For the benefit of the celebrated multi-instrumentalist, and as a kind of test of his sharpness, I whip out a crisp $10 note and, by scrunching and unscrunching it like a piano accordian, deliver a rippling version of the main theme from Tubular Bells.
Mike is momentarily unimpressed, then laughs like Muttley from The Wacky Racers.
Within seconds, his thumbnail is belting out the same familiar motif (or perhaps it was a Mills Brothers tune?) on his teeth.
I imagine the dulcet tones, the timbral voice of Viv Stanshall, who talked us through Tubular Bells: "The Guitar ... The $10 Bill ... The Teeth ..."
The beginnings of Tubular Bells III, perhaps?
Not likely. My recital was being humoured. Mike Oldfield is, predictably, a soldier of the old guard - a nightwatchman for the musical morality of 1973, his halcyon day.
It was the time of "progressive rock", of music as an expression of talent and expansion of the mind through technical prowess.
Tubular Bells was the apogee of this era, heralding the dawn of New Age music with such symphonic impact (it remained in the British charts for a staggering five years) that there was every reason to suspect we'd be spending the rest of the '70s strapped into headphones and "digging" the cosmos.
Alas, it was not to be. And boy, does Mike Oldfield hate punk rock, which came along to stop such a future.
"God, it was so-o-o boring |" he insists. "Everything was fine, when suddenly my record company hits me over the head with a load of kicking, screaming arseholes."
Oldfield sincerely believes himself to be punk's great casualty, and it's tempting to believe him. Ommadawn, Oldfield's fourth and last album to gain tenancy in the British Top Ten, exited the charts in November '76, two weeks before Anarchy In The UK took up residence.
Within six months, The Sex Pistols had reached No 2 with God Save The Queen, their first release on Virgin Records (the label inaugurated by Tubular Bells ) and the ensuing rumpus frog-marched New Age music to the isolation of float-tanks, where it flounders to this day.

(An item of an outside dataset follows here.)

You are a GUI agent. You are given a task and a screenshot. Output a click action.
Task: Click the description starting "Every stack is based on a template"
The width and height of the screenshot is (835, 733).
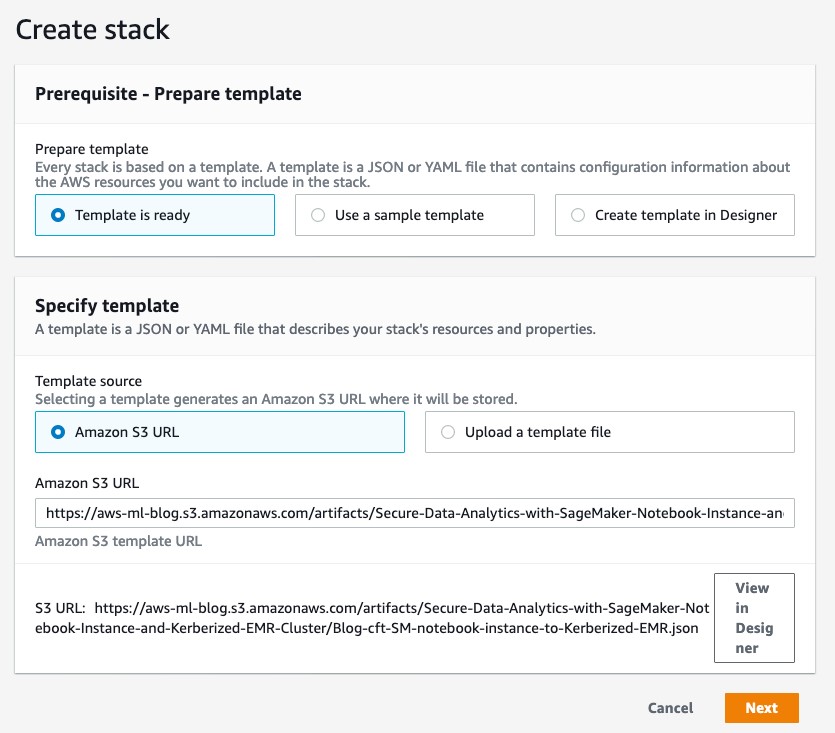412,175
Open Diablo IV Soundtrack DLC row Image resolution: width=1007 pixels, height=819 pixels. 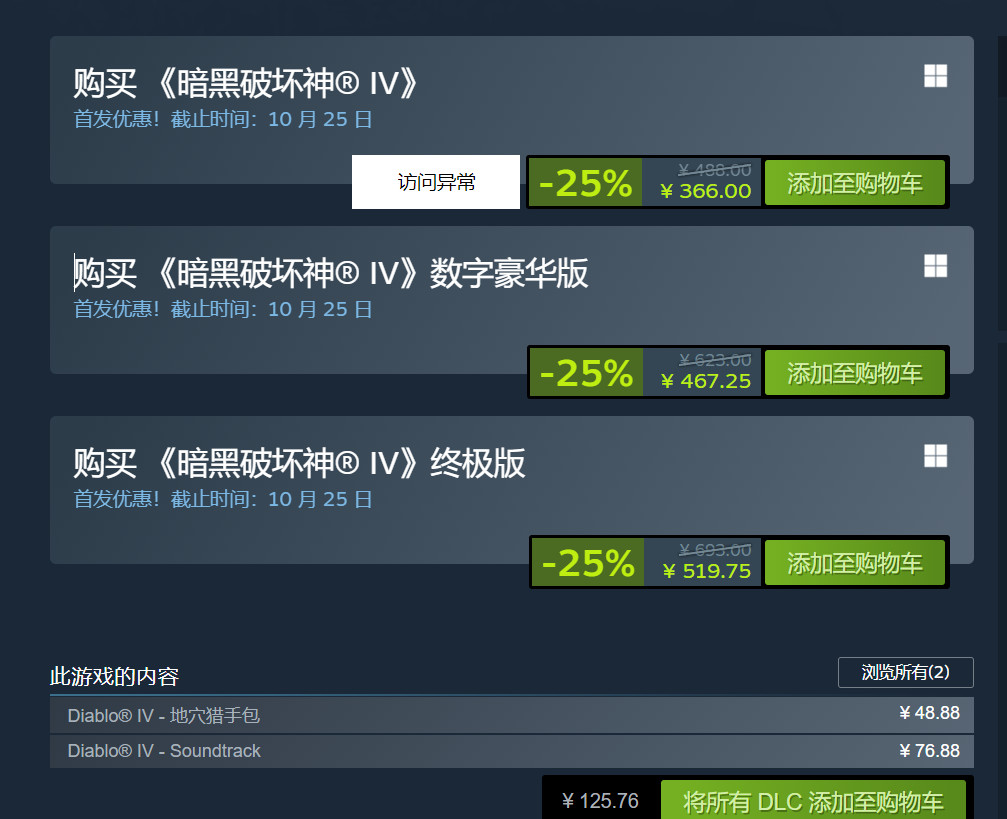pos(512,751)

Being that Oldfield was obviously troubled by his failure to emulate the impact of Tubular Bells (he attempted a disco hit in 1978 - entitled Guilty, for the information of all), why didn't he simply jump the punk gravy train?
"Arrgh |" he shrieks.
"When I pick up a guitar I want to be able to play it. If you're going to make music, you've got to be able to play your instruments.

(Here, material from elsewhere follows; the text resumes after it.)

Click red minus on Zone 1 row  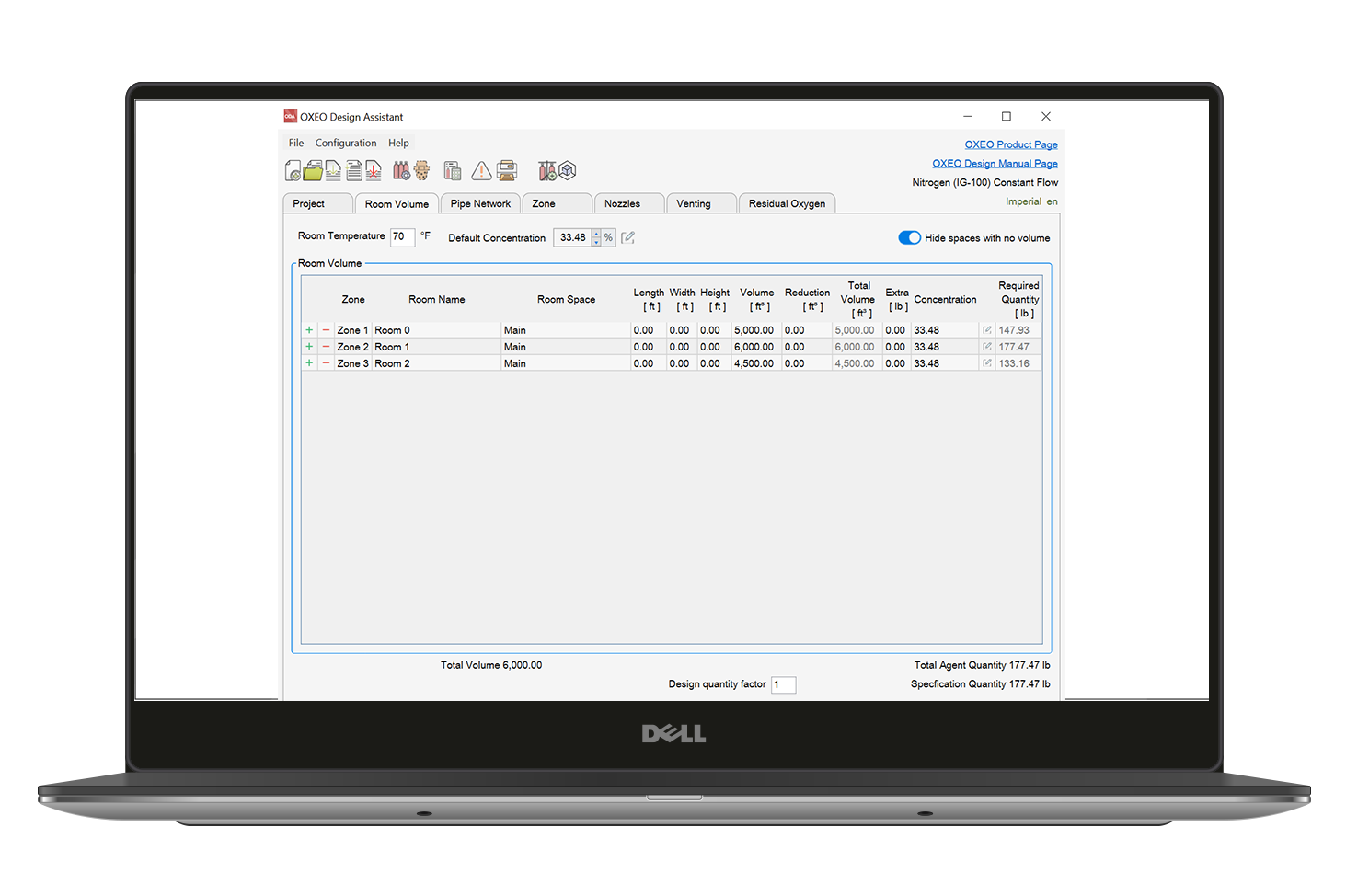point(326,330)
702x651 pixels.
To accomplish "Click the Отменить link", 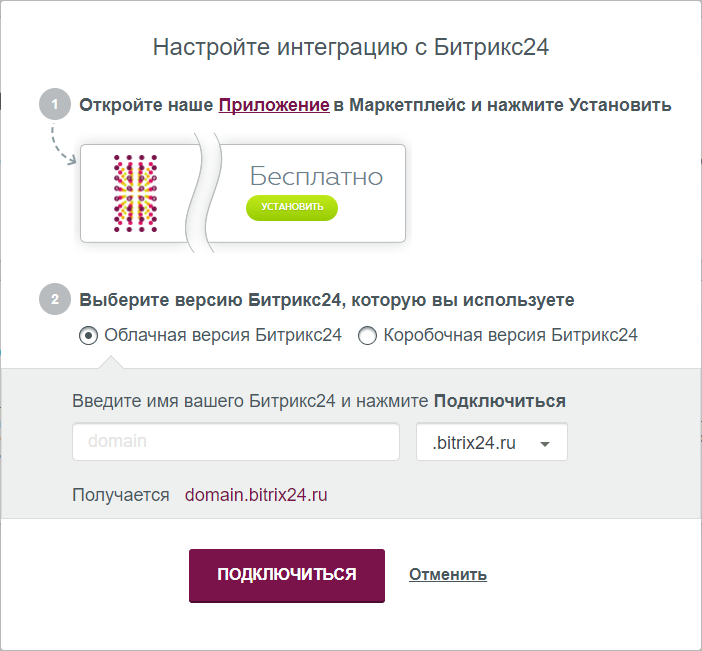I will (x=447, y=574).
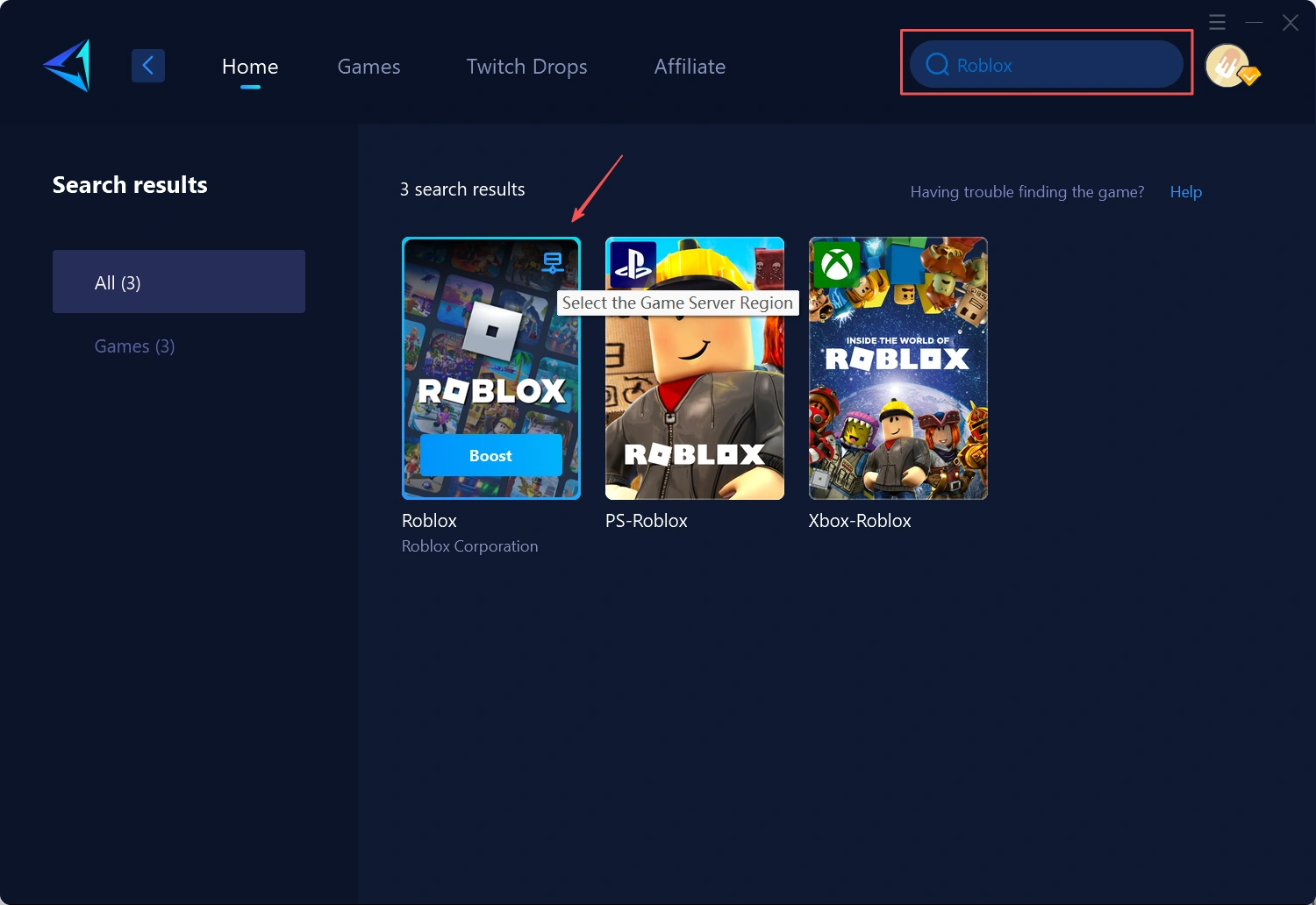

"Music is like a novel and you can't have 500 pages without a story or a point or a message. It'll be boring."
And therein lies the answer to why Mike Oldfield's career could never maintain its initial momentum, why it's silly to blame punk or Virgin or anyone, and why Tubular Bells 2 will probably not see the Top Ten in the '90s
Tubular Bells was a solo recording so ambitious that it completely consumed it's creator. Requiring more than 1,000 overdubs, written, arranged, produced and recorded by one man, and possessing a central motif so simple and breathtaking it's a wonder Oldfield survived its discovery, the finished work was a product of such gargantuan gimmickery that it had become a cliche before the last bell went "dong".

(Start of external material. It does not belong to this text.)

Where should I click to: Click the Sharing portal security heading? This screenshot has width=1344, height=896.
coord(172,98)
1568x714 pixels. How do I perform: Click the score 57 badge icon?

After playing his wildest trump-card first, Mike Oldfield was destined to never amaze us again.
Naturally, Tubular Bells 2, while more exuberant than the original, can only be uneventful. Time has not been good to Mike Oldfield's cosmic grandeur
"Music is an escape from reality for me," he says. "Not mass-produced stuff you hear on the radio - if you took away the videos they hide behind, there's not much there at all. And the average video, sheesh | You've got to shoot it on film so that it looks grainy. You've got be inside a dirty garage with a spunk.
"It's like the product of a factory. It's like the mincing machine in The Wall (Pink Floyd, 1979). Instead of schoolkids going down the mincing machine and being turned into all this pulp, you've got musicians going into the mincing machine and coming out pop stars."
Tubular Bells II is released through Warner Records.